The highest estimate of literacy in Roman Empire I found is 30%.  Call it twice that for ability to read at a 1st grade level in cities. So the range is 5%-60%. 

The absolute lowest the European 1000AD literacy rate could be is 0; the highest estimate is 5% (and that was in the 1300s, which were probably more literate).  From the absence of graffiti I infer that even minimal literacy achievement dropped a great deal. 

Maximum = 60%-1% = 59%
Minimum = 5%-5%=0

 

Claim made by the text: “What some people describe as “the invasion of Rome by Germanic barbarians”, Walter Goffart describes as “the Romans incorporating the Germanic tribes into their citizenry and setting them up as rulers who reported to the empire.” and “Rome did fall, but only because it had voluntarily delegated its own power, not because it had been successfully invaded”.”
Question I answered: What is my confidence that this accurately represents historian Walter Goffart’s views?
My answer: I estimate that after 10 hours of research, I would be 68-92% confident this describes Goffart’s views accurately.

Data points:

  • https://blog.oup.com/2005/12/the_fall_of_rom/
    • Peter Heather: The most influential statement of this, perhaps, is Walter Goffart’s brilliant aphorism that the fall of the Western Empire was just ‘an imaginative experiment that got a little out of hand’. Goffart means that changes in Roman policy towards the barbarians led to the emergence of the successor states, dependant on barbarian military power and incorporating Roman institutions, and that the process which brought this out was not a particularly violent one.
  • https://www.goodreads.com/book/show/1680215.Barbarians_and_Romans_A_D_418_584?from_search=true 
    • Despite intermittent turbulence and destruction, much of the Roman West came under barbarian control in an orderly fashion.”
  • https://press.princeton.edu/titles/1036.html
    • Despite intermittent turbulence and destruction, much of the Roman West came under barbarian control in an orderly fashion. Goths, Burgundians, and other aliens were accommodated within the provinces without disrupting the settled population or overturning the patterns of landownership. Walter Goffart examines these arrangements and shows that they were based on the procedures of Roman taxation, rather than on those of military billeting (the so-called hospitalitas system), as has long been thought. Resident proprietors could be left in undisturbed possession of their lands because the proceeds of taxation,rather than land itself, were awarded to the barbarian troops and their leaders.”
  • https://onlinelibrary.wiley.com/doi/abs/10.1111/j.1478-0542.2008.00523.x
    • “the barbarians and Rome, instead of being in constant conflict with each other, occupied a joined space, a single world in which both were entitled to share. What we call the barbarian invasions was primarily a drawing of foreigners into Roman service, a process sponsored, encouraged, and rewarded by Rome. Simultaneously, the Romans energetically upheld their supremacy. Many barbarian peoples were suppressed and vanished; the survivors were persuaded and learned to shoulder Roman tasks. Rome was never discredited or repudiated. The future endorsed and carried forward what the Empire stood for in religion, law, administration, literacy, and language.”
  • https://books.google.com/books/about/Rome_s_Fall_and_After.html?id=55pDIwvWnpoC “Rome’s Fall and After” indicates Goffat does believe Rome fell. But suggests its main problem was constantinople, not interactions with barbarians at all. So top percentage correct = 90%)

 

This seems pretty conclusive that Goffart thought Barbarians were accommodated rather than conquered the area (so my minimum estimate that the summary was correct must be greater than 50%). However it’s not clear how much power he thought they took, or whether rome fell at all.
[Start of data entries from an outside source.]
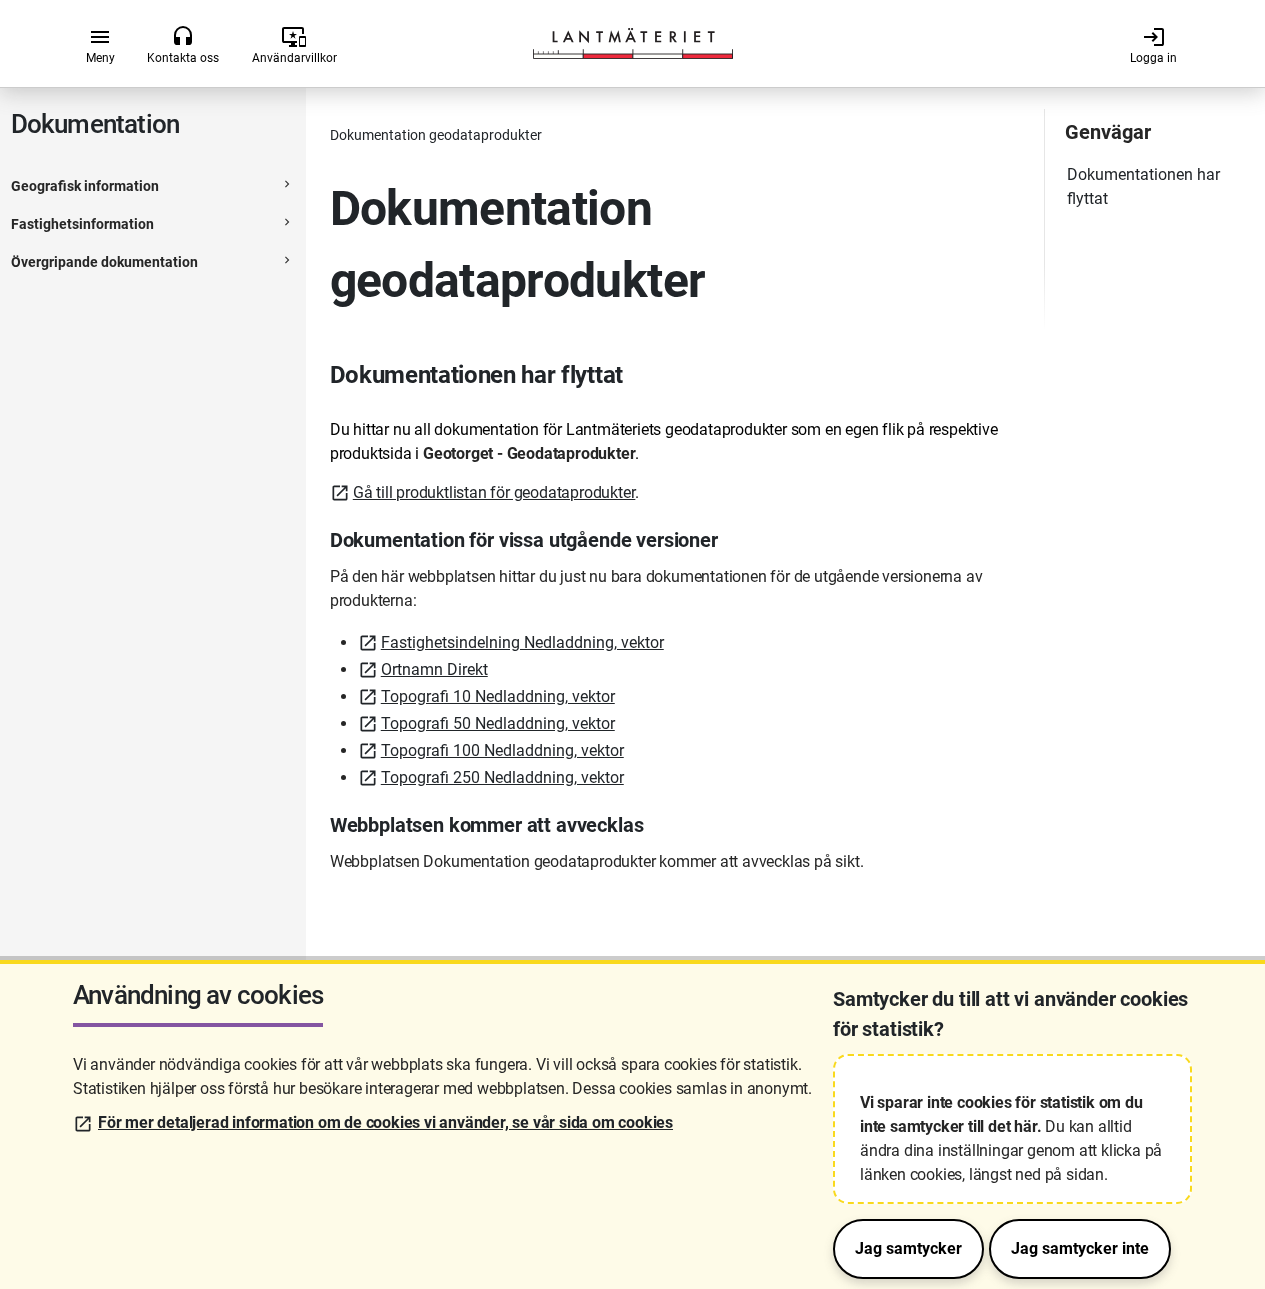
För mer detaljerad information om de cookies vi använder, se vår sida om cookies (385, 1122)
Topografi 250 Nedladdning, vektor (502, 777)
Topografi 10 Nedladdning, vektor (498, 696)
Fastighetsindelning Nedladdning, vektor (522, 642)
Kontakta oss (183, 45)
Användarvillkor (294, 45)
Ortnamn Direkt (434, 669)
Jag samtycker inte (1080, 1248)
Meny (100, 45)
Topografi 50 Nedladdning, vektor (498, 723)
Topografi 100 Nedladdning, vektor (502, 750)
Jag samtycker (908, 1248)
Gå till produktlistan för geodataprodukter (494, 492)
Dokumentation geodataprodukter (436, 135)
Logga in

This could be a poor restatement, or it could be that if I read Goffart’s actual work and not just book jacket blurbs I’d agree.

 

Question I answered: Chance Elizabeth would recommend this book as a reliable source on the topic to an interested friend, if they asked tomorrow (8/31/19)?
My answer: There is a (91-99%, normal distribution) chance I would recommend this to a friend.

99% is in range, because I definitely think it’s worth reading if they’re interested in the topic. I think I’d recommend it before Fate of Rome, because it establishes that rome fell more concretely.

Is there a chance I wouldn’t recommend it?

  • They could have already read it
  • They could be more interested in disease and climate change (in which case I’d recommend Fate)
  • I could forget about it
  • I could not want to take responsibility for their reading.
  • I could be unconfident that Fall was better than what they’d find by chance.
    • This feels like the biggest one.
    • But the question doesn’t say “best book”, it just says “reliable source”
    • Only real qualm on that is that is normal history book qualms

So the minimum is 91%

 

Bonus Claims

These are the claims I didn’t check, but other people made predictions on how I would guess. Note that at this point the predictions haven’t been very accurate- whether they’re net positive depends on how you weight the questions. And Foretold is beta software that hasn’t prioritized export yet, so I’m using *shudder* screen shots. But for the sake of completeness:

Claim made by the text: The Fall of Rome: Roman Pottery pre-400AD was high quality and uniform.
Predicted answer: 29.9% to 63.5% chance this claim is correct

Claim made by the text: “In Britain new coins ceased to reach the island, except in tiny quantities, at the beginning of the fifth century”
Predicted answer: 31.6% to 94% chance this claim is correct

 

Claim made by the text: The Fall of Rome: [average German soldiers’ height] – [average Roman soldiers’ height] = N feet. What is N? .
Predicted answer: -0.107 to 0.61 ft.

 

Claim made by the text: The Romans chose to cede local control of Gaul to the Germanic tribes in the 400s, as opposed to losing them in a military conquest.
Predicted answer: 28.5% to 85.6% chance this claim is correct

 

Claim made by the text: The Germanic tribes who took over local control of Gaul in the 400s reported to the Emperor.
Predicted answer: 4.77% to 50.9% chance this claim is correct

 

Conclusion

The Fall of Rome did very well on spot-checking- no outright disagreements at all, just some uncertainties. 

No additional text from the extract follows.